On 8 May 1394, the League managed to capture Wenceslas in Králův Dvůr. Jobst was named as regent of the kingdom. However, John of Görlitz, Wenceslaus' half-brother, managed to raise an army of crown loyalists and negotiated the king's release on 1 August 1394. The League continued to operate against the crown. In 1395, troops led by Henry III of Rosenberg attacked the royal properties of Kuglvajt, Vodňany, and České Budějovice. John of Görlitz and Sigismund of Bohemia continued to mediate disputes. On 31 May 1396, Wenceslaus briefly arrested Margrave Jobst and six members of the League.

The League grew increasingly discontent with members of the lower nobility acting as advisors to the king. On 11 June 1397, four of Wenceslaus' advisors were assassinated at Karlštejn, as orchestrated by John II, Duke of Opava-Ratibor. John was able to convince Wenceslaus that the murdered were conspiring against the crown and went unpunished.
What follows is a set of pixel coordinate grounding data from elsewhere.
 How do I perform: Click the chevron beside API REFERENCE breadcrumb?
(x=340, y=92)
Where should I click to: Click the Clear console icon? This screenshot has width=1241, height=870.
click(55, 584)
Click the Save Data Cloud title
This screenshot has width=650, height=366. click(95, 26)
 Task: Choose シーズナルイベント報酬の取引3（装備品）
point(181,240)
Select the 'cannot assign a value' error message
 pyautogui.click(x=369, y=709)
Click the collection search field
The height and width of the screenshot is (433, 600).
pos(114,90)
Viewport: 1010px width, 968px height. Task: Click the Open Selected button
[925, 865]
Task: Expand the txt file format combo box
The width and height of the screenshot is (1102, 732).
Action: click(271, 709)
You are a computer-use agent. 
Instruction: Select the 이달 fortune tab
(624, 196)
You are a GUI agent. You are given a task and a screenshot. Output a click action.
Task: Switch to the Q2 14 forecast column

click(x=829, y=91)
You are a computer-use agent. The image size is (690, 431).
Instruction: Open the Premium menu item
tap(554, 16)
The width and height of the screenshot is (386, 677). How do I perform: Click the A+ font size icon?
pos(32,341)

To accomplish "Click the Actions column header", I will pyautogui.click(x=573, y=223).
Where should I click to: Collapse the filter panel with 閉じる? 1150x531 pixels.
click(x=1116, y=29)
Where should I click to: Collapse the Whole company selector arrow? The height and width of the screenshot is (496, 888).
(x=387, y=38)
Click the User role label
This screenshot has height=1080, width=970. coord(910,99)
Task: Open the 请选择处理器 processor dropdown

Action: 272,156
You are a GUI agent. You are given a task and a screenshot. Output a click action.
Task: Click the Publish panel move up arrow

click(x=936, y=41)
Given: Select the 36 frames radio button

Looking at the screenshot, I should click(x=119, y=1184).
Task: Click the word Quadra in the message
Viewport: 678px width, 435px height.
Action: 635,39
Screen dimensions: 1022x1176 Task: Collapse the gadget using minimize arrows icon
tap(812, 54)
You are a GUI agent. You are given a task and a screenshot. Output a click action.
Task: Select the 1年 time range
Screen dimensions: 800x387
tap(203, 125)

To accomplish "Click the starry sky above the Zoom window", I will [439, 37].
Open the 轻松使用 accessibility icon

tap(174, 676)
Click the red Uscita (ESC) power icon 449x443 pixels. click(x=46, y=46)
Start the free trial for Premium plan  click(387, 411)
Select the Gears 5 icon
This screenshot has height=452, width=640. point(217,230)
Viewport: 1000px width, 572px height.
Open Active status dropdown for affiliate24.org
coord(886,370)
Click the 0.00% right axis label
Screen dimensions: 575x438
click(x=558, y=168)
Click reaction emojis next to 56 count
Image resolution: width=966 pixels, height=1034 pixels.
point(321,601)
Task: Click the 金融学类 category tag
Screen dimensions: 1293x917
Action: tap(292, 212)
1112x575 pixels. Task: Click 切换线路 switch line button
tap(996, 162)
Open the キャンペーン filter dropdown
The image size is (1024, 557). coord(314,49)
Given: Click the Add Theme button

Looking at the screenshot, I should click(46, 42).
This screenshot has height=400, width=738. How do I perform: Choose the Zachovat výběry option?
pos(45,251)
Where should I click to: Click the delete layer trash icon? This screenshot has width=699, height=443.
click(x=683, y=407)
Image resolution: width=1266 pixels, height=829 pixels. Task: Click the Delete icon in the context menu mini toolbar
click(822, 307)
In 1401, the League of Lords supported Sigismund of Bohemia in his claim for the throne. On 29 June 1402, Sigismund captured Wenceslaus and took him to Vienna, where he remained imprisoned for more than a year before he managed to escape with the help of John II of Liechtenstein.

==Resolution==
1405 marked the end of the Moravian Margrave Wars, with terms of peace negotiated between the rivaling members of the Luxembourg dynasty.

Wenceslaus, still titular King of Bohemia, reached a settlement with the League. Wenceslaus appointed more members of the high nobility to important positions, however, the king continued to decide for himself the composition of the royal council, including appointing members of the lower nobility.

==Historical significance==
Czech historiography treats the League of Lords as a significant episode in the development of Bohemian noble constitutionalism. The capture of Wenceslaus at Králův Dvůr on 8 May 1394 marked a high point of baronial power against the Crown, and the partial concessions Wenceslaus made in the settlement established precedents for the noble councils that became central to the Hussite political order after 1419.

The League's immediate failure to stabilise Wenceslaus's reign is often read as evidence that late-medieval Bohemian politics could no longer be settled by elite compromise alone, a reading advanced in František Šmahel's multi-volume Die hussitische Revolution. The rise of the Hussite movement within a generation has made the League's short-lived concessions an object of sustained comparison with the later, more radical Hussite constitutional settlement.